Virualization Basics

OK these are very broad brush strokes but they should establish a general baseline from which to proceed. In the most basic virtual machines are comprised of a processor, memory, network access card, and file storage just like their physical counterparts. The primary difference being that although a virtual machine may believe it is the exclusive device on a given set of resources it actually shares those resources among one or more other devices (including the host operating system).

The first step in accomplishing this is to immolate processor resources. Processor resources can be provided by binding a software CPU socket to an individual processing thread. The single thread then appears like a processor to the virtual machine. Process threads can run in isolation such that private information cannot be leaked and a crash in one thread does not affect other threads.

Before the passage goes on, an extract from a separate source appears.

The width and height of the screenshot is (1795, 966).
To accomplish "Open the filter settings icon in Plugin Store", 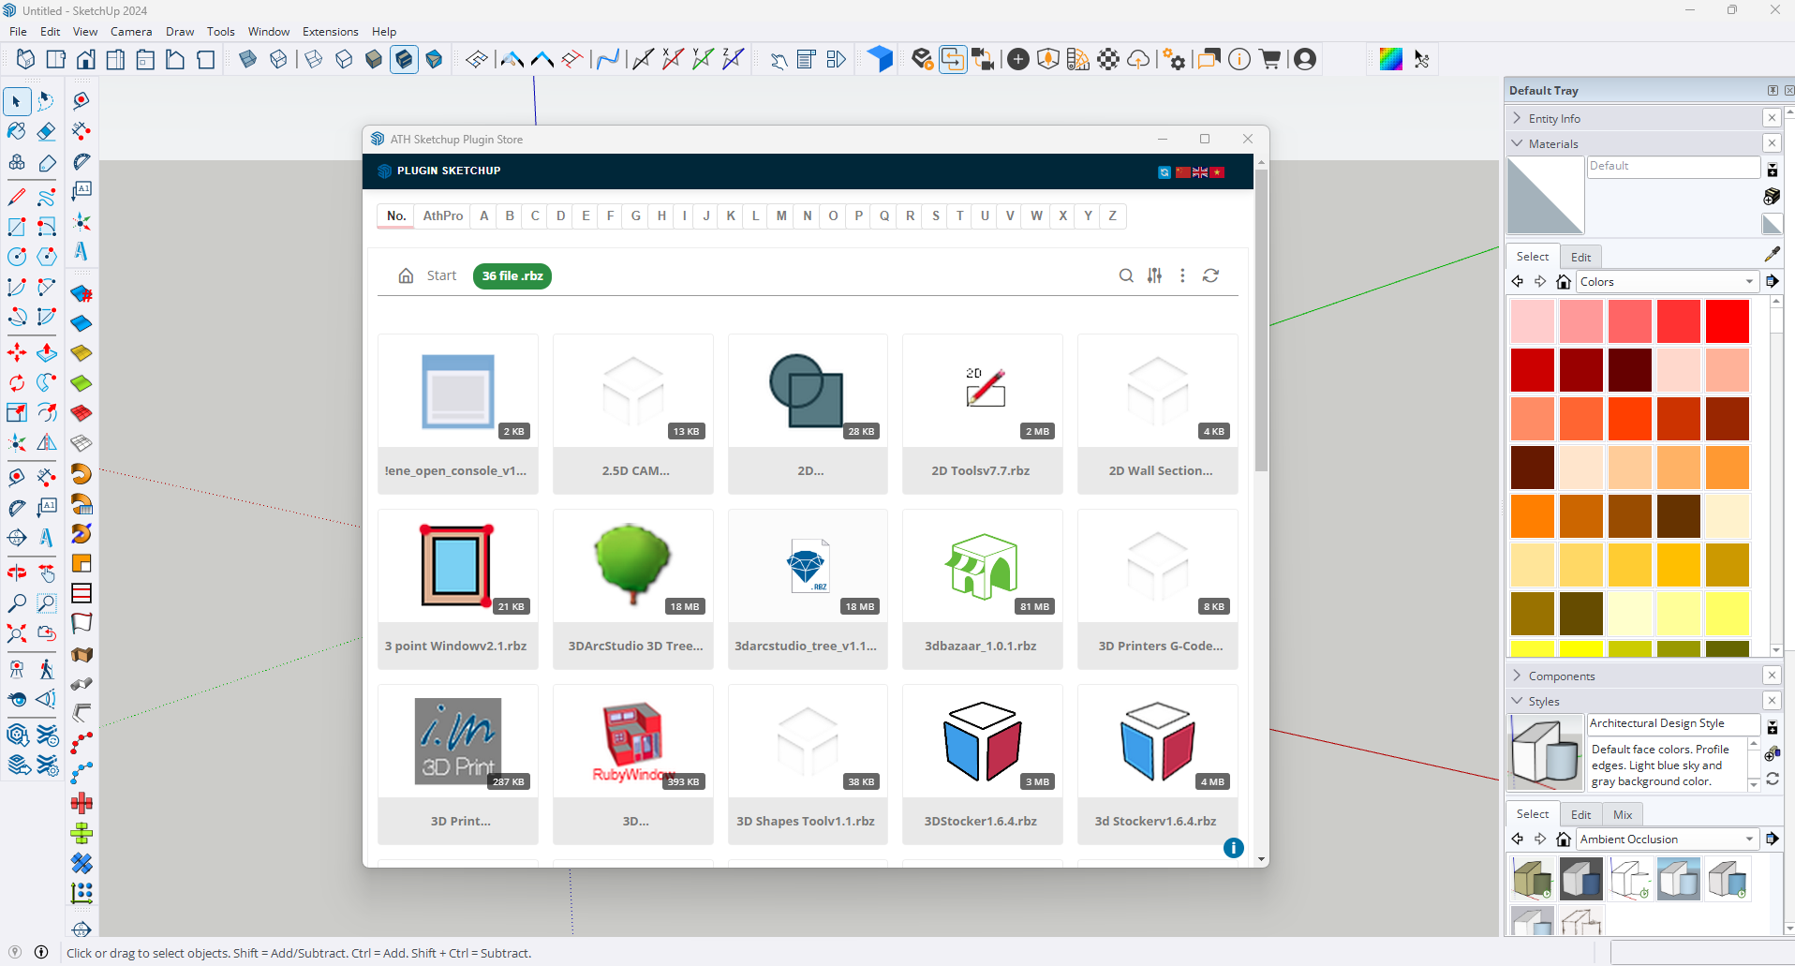I will (x=1154, y=275).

Memory allocation is somewhat similar. The virtualization platform begins by reserving a chunk of protected memory space. It then divides up that space among the hosted virtual machines. The underlying virtualization platform remaps memory address space for each virtual machine so that each machine thinks it has its own native memory. What’s great about this strategy is that protected memory space acts as a sand box so any execution errors inside it cannot bring down the host machine. Furthermore by remapping memory addresses virtual machines have no mechanism to gain illegal access to a companion virtual machine or the host operating system.

Network access is achieved by creating virtual network adapters within the virtual machine and mapping those virtual adapters to the physical network interface card via layer 2 protocols that support bridging and vLAN tagging. These protocols can be used to provide either tighly integrated high speed connectivity between the virtual NIC and the physical NIC (in the case of bridging) or vLAN tags can be used to create isolation between the virtual NIC and the host.

Lastly, (ok there is a lot more to it than this) disk space must be provided. I think many of us intuitively grasp how this works. The virtualization platform creates a file and maps that file to a drive interface. Host operating system file permission schemes insure that one virtual machine cannot access another virtual machine’s drive.